禽类病毒性疾病种类众多,一些病毒亚型复杂难以准确诊断,且传播速度很快,给疫病的防控造成很大困难。传统的病毒分离需要接种鸡胚或进行细胞培养,时间太长,血清学方法多用于检测血清中抗体反应,然而在高致病性病毒病发生时,往往还未出现阳性抗体鸡群已经遭受毁灭性打击,这些方法很难满足禽类急性、烈性传染病紧急疫情防制工作的需要。PCR技术操作简便,能够对多种传染性疾病作出快速准确地诊断,已经成为检测各种禽类病毒性疾病的重要手段;同时,PCR技术在其他动植物病毒、细菌的检验检疫,螺旋体、支原体和真菌等病原体的检测鉴定中也得到广泛的应用。但PCR方法也存在着各种不足,如常规RT-PCR、巢式RT-PCR因其敏感性高易出现假阳性反应,荧光探针RT-PCR的变异出会出现假阴性,多重RT-PCR敏感性、特异性降低等等。相信随着现代分子生物学和免疫学的发展,PCR技术与其他现代生物技术的结合, 一定能够克服这些不足,建立起更快速、简单、准确、经济、灵敏、特异的方法,为养殖业的健康发展保驾护航。

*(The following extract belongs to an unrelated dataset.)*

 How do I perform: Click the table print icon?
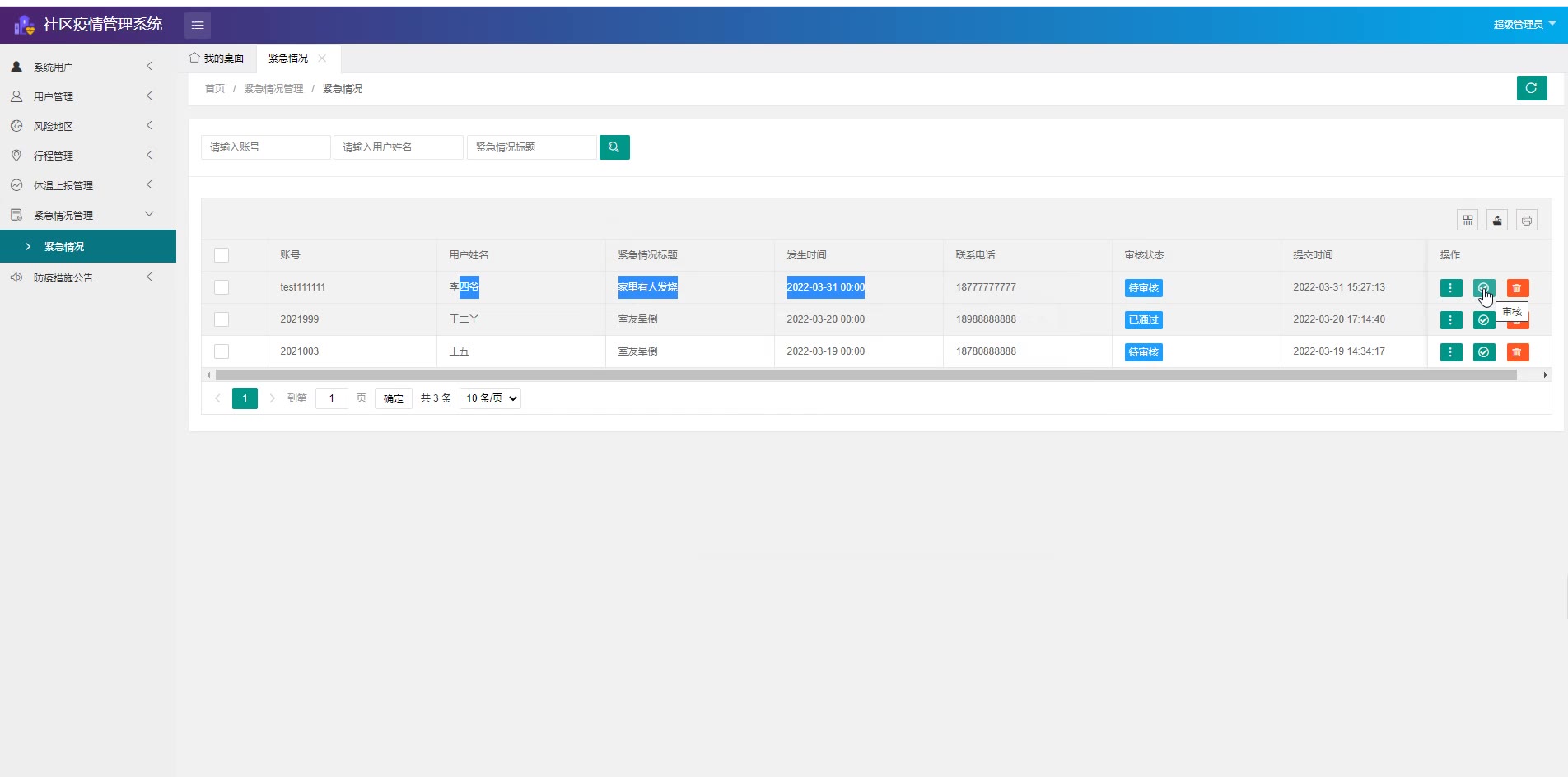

摘要：传染性疾病已成为危害家禽业安全生产的主要因素,病毒性传染病变异性强、容易传播、难以控制;因此,建立快速、准确的检测方法对于病毒性传染病的防控非常重要。利用聚合酶链式反应(PCR)技术对病毒基因组进行诊断鉴定,与传统病毒检测方法相比具有快速、简便、特异性强的优势。目前,在常规PCR基础上已发展出套式PCR、实时荧光定量PCR、一步法多重PCR等,笔者对PCR技术在家禽病毒性传染病检测中的应用进行了分析与归纳,希望能对实验室研究和临床诊断提供帮助。